EXERCISE BRIEF
With pictures omitted, copy exactly the lines from the one containing "You are a computer-use" through the end of the records below.

SOURCE MATERIAL
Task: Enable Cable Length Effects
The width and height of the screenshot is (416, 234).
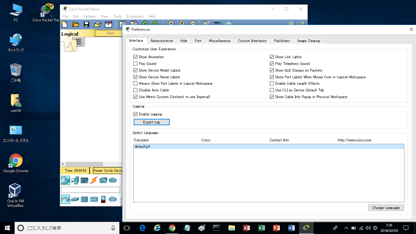Action: (x=272, y=83)
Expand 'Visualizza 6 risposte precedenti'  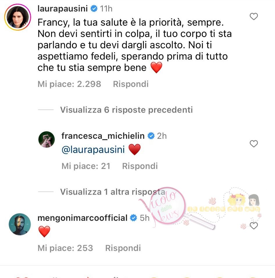click(x=126, y=110)
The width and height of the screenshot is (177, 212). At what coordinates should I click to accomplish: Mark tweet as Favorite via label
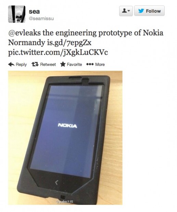pyautogui.click(x=74, y=64)
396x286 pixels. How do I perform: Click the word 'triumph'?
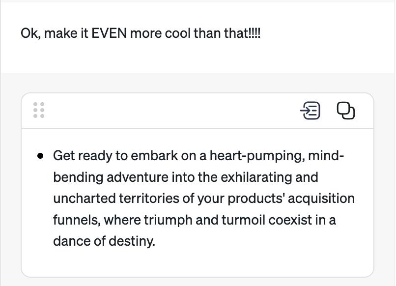coord(168,220)
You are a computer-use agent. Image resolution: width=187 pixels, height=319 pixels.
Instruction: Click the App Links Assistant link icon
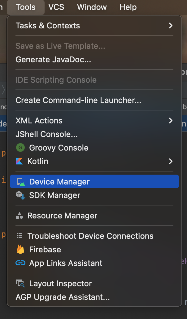coord(20,263)
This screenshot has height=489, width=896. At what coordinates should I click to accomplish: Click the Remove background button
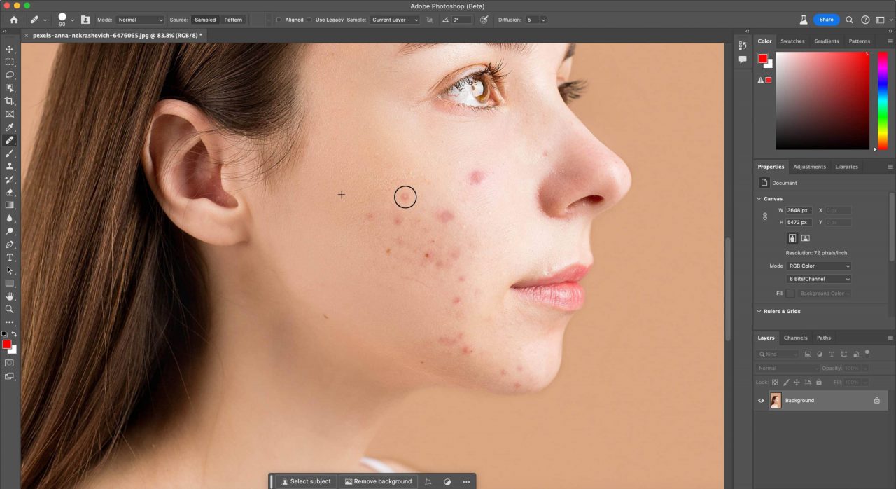378,481
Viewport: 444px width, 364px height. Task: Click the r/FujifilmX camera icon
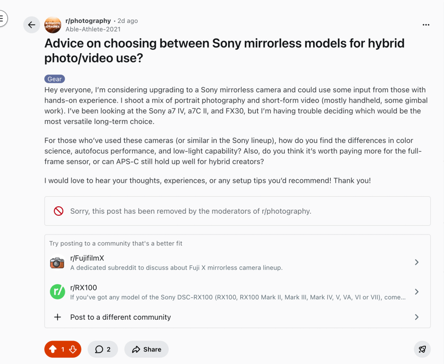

WRITTEN REPLY
You are a computer-use agent. Image resolution: width=187 pixels, height=319 pixels.
Instruction: Click the App Links Assistant link icon
coord(20,263)
This screenshot has height=489, width=896. At what coordinates should I click to accomplish: Click the Remove background button
378,481
Viewport: 444px width, 364px height. Task: Click the r/FujifilmX camera icon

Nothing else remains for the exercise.